When Arnon realized that the compound she and her team had developed for the flu worked, she patented it so that she could continue working on it without fear of anyone copying the idea and in order to commercialize it. BiondVax was founded in 2005 to bring the product to the market. One of its backers is Marius Nacht, a co-founder of the cybersecurity giant Check Point Software Technologies. Last year, Nacht became BiondVax’s controlling shareholder with a 42% holdings through his aMoon venture capital fund.
BiondVax was traded on the Nasdaq and the Tel Aviv Stock Exchange, but it dropped its TASE listing in 2017. It trades at a market capitalization of about $155 million after its share price jumped 2.5 fold over the last six weeks as the coronavirus pandemic spread.
The company is erecting a factory in Jerusalem to manufacture the flu vaccine in anticipation of final clinal-trial results by the end of the year. If the vaccine gets regulatory approval it could revolutionize medicine. If the trial fails, all the years of development and the money spent on it could go down the drain. Other efforts to develop a universal flu vaccine are undeway around the world, including at Mount Sinai Hospital in New York.
Arnon isn’t playing an active role in the company except as chairwoman of its scientific advisory committee. “I have stocks from when the company was founded and also shares I bought with my own funds to help the company at the start. Also, I believe in it and am waiting impatiently for the results,” she says.
BiondVax has enhanced the vaccine, by adding additional shared proteins to it, so that it will be effective against more strains of the flu virus.
“They put together a synthetic protein that contains nine proteins and demonstrated its efficacy in a vaccine given to mice that possess human tissue components,” says Arnon. “Then they conducted several trials with several hundred participants, and last year they moved to the final Phase III trial. In that trial, a total of 12,000 adults, including many elderly, participated. Last year, 4,000 people were vaccinated in the trial. This winter, 8,000 more people were vaccinated. Half of them were given a placebo and half were given the vaccine we developed. The trial had to be conducted over two years and in seven different countries to see its effect on a variety of different influenza strains.”
At the end of May, the results will be collected and analyzed for differences between the two groups. If the results are positive, that is the vaccinated group developed an immunity against the virus, regulators should then give clearance to market the vaccine – first in Europe and later the United States.
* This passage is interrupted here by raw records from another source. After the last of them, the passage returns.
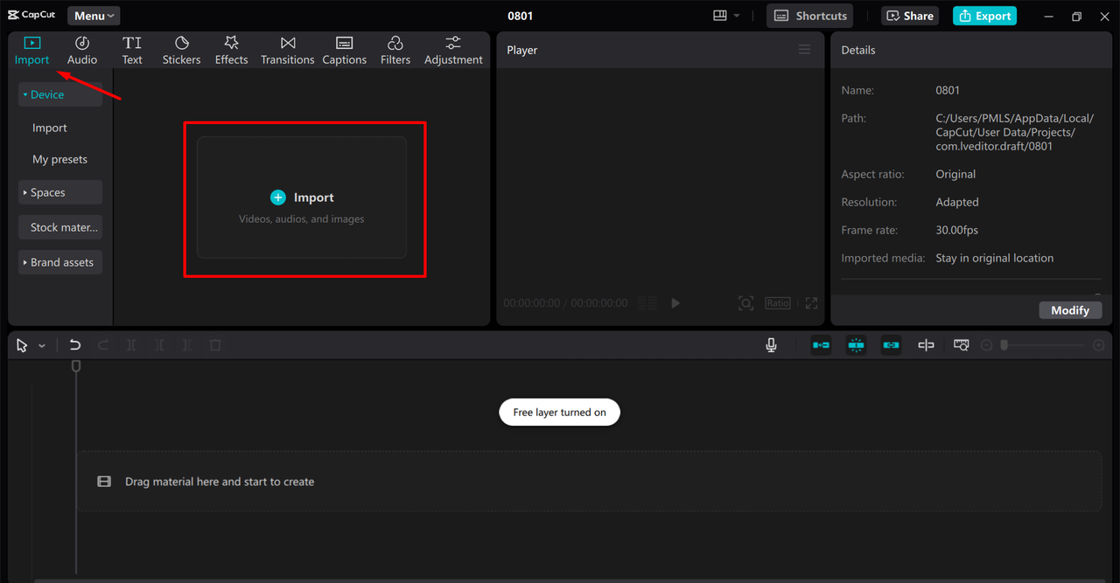Click the undo arrow in timeline toolbar
The image size is (1120, 583).
pos(75,345)
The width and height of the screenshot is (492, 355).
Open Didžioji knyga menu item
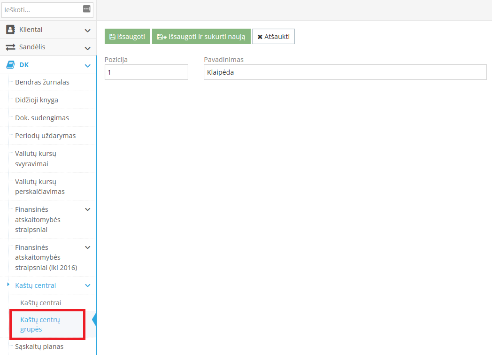coord(37,100)
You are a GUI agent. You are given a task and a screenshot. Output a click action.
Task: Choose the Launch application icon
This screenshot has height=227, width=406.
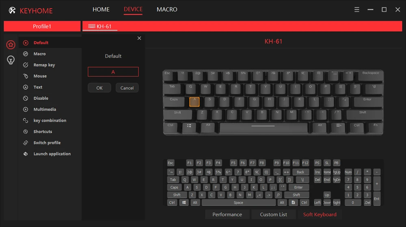[25, 154]
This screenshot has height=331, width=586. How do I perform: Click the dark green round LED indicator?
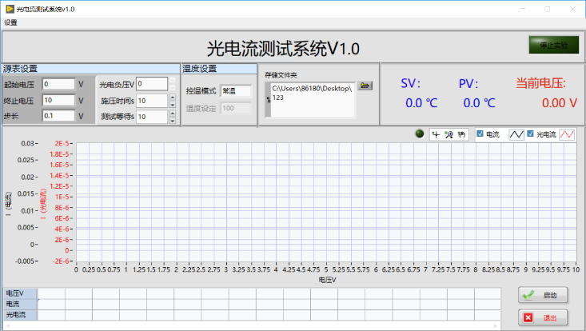click(419, 134)
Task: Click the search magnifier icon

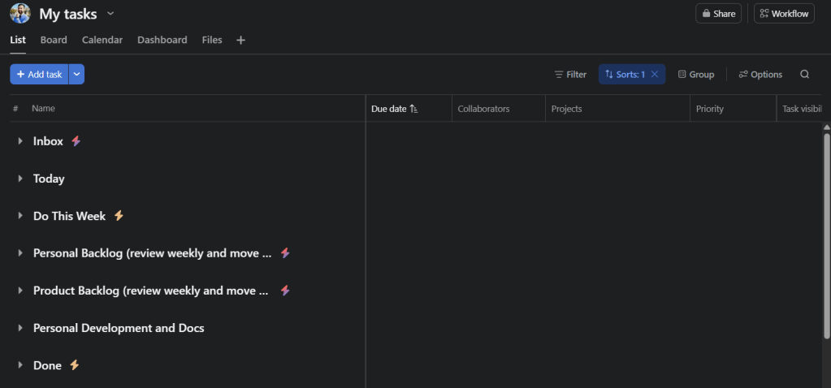Action: [x=804, y=75]
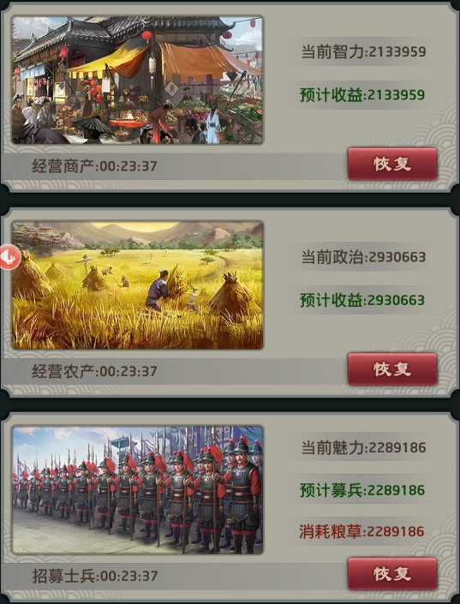The width and height of the screenshot is (460, 604).
Task: Click the 招募士兵 countdown timer
Action: 95,576
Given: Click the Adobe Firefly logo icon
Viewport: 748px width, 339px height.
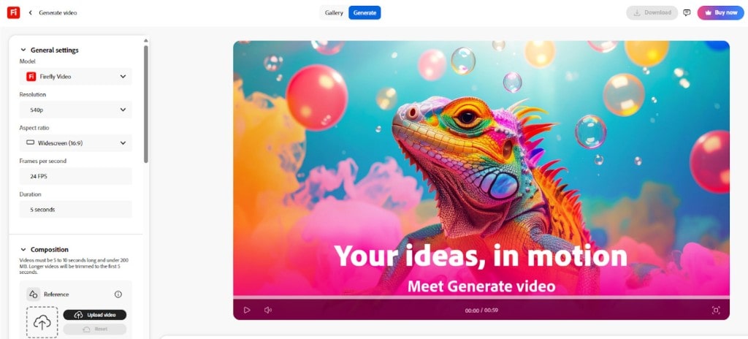Looking at the screenshot, I should pyautogui.click(x=13, y=13).
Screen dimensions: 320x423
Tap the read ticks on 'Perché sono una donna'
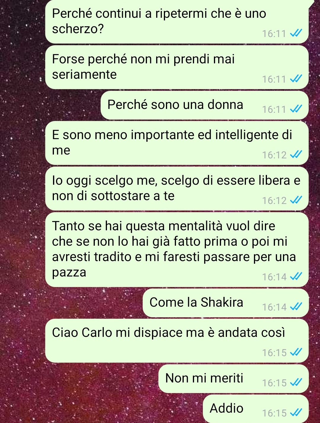pyautogui.click(x=296, y=109)
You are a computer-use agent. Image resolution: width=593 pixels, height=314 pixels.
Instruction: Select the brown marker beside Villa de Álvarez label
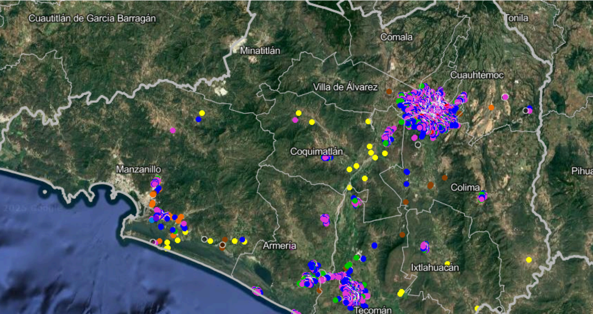click(389, 91)
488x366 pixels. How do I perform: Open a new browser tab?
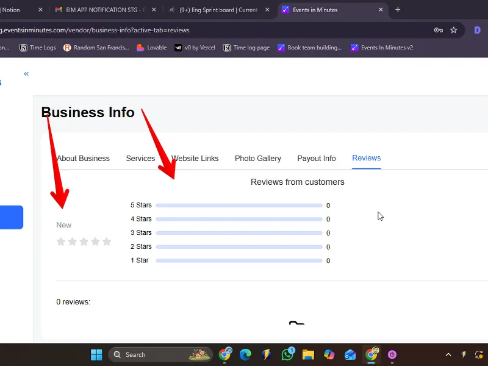click(x=398, y=10)
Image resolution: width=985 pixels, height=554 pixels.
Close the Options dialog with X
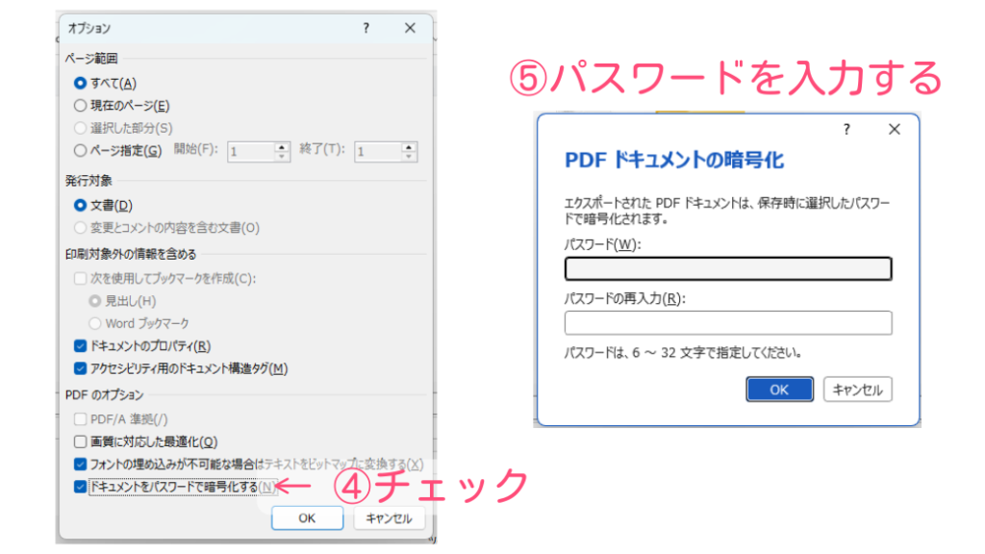(411, 29)
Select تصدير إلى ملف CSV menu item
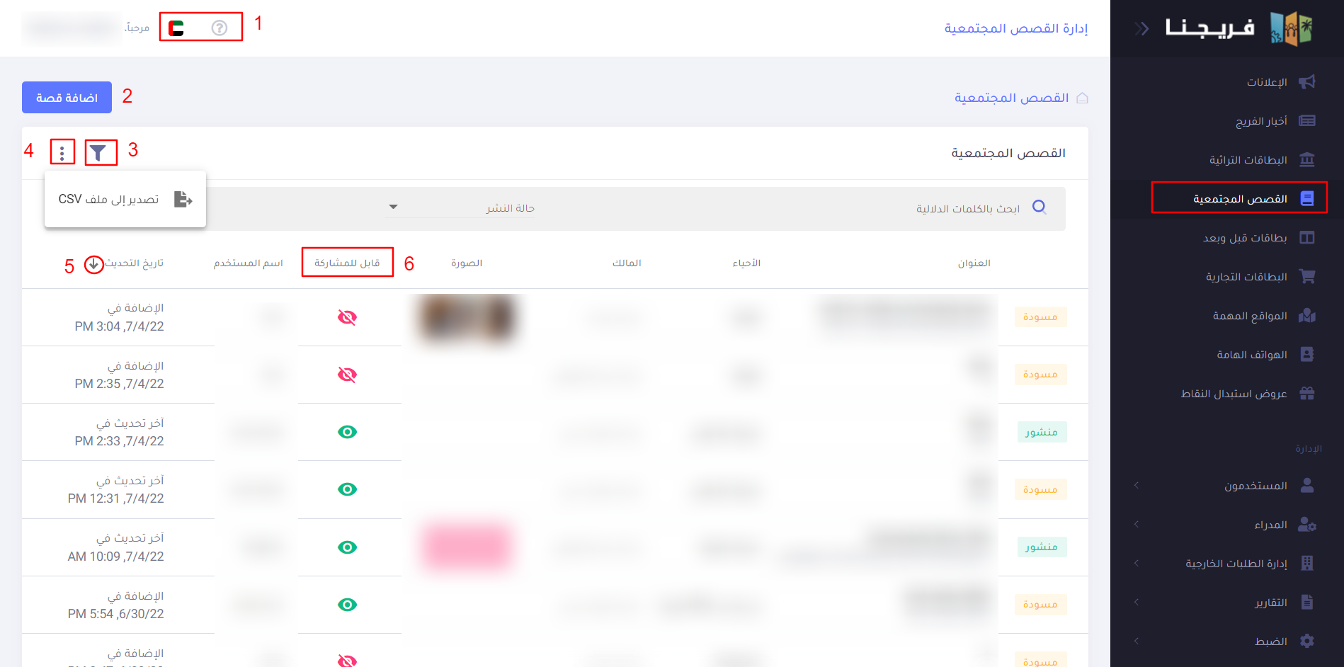Viewport: 1344px width, 667px height. (125, 200)
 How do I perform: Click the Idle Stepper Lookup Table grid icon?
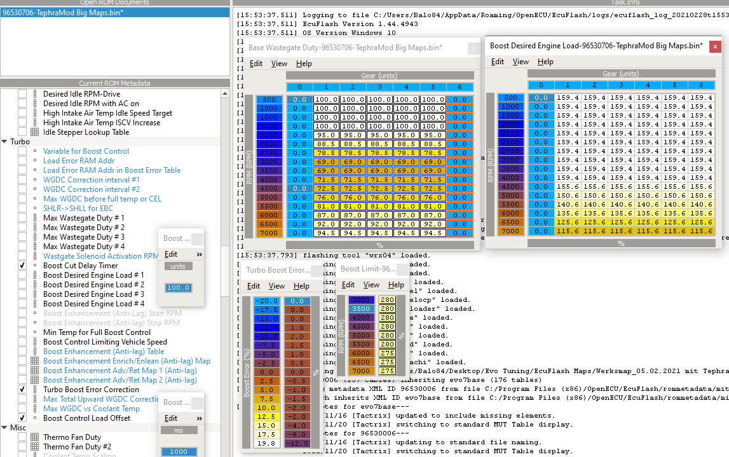pyautogui.click(x=35, y=132)
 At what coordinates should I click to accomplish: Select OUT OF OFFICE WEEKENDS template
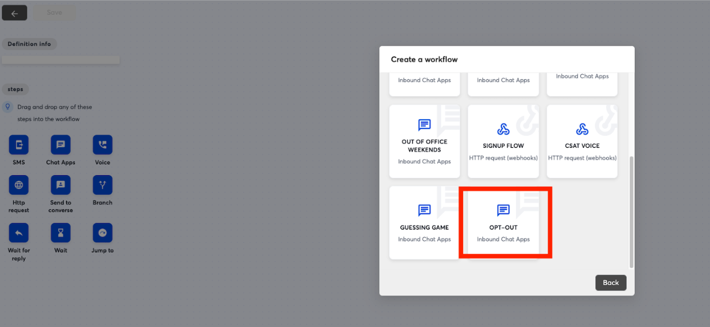pos(424,141)

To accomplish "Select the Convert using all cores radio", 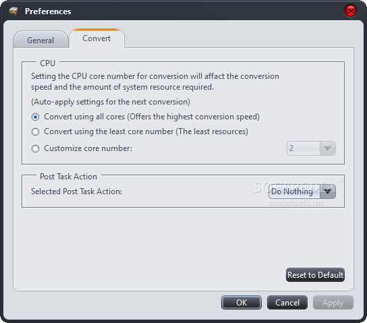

If the vaccine gets approval, does that mean that it will protect us from the next flu epidemic?
“Yes. If it is effective. Remember that we still haven’t got significant clinical results. Everyone today is preoccupied with the coronavirus and the growing number of fatalities, but every year hundreds of thousands of people around the world die from the flu – sometimes as many as 650,000 worldwide. No one relates to these numbers because we’ve gotten used to them. A universal vaccine like the one we’ve developed will prevent many diseases, including bird and swine flu, which can re-emerge without any warning.”
Naturally, the demand for such a vaccine will be huge.
“Commercial considerations were not what led us to the research. I would be very happy if it’s a commercial success and earns profits for BiondVax and for me. But the money is at the bottom of my considerations. It was never the thing that motivated me.”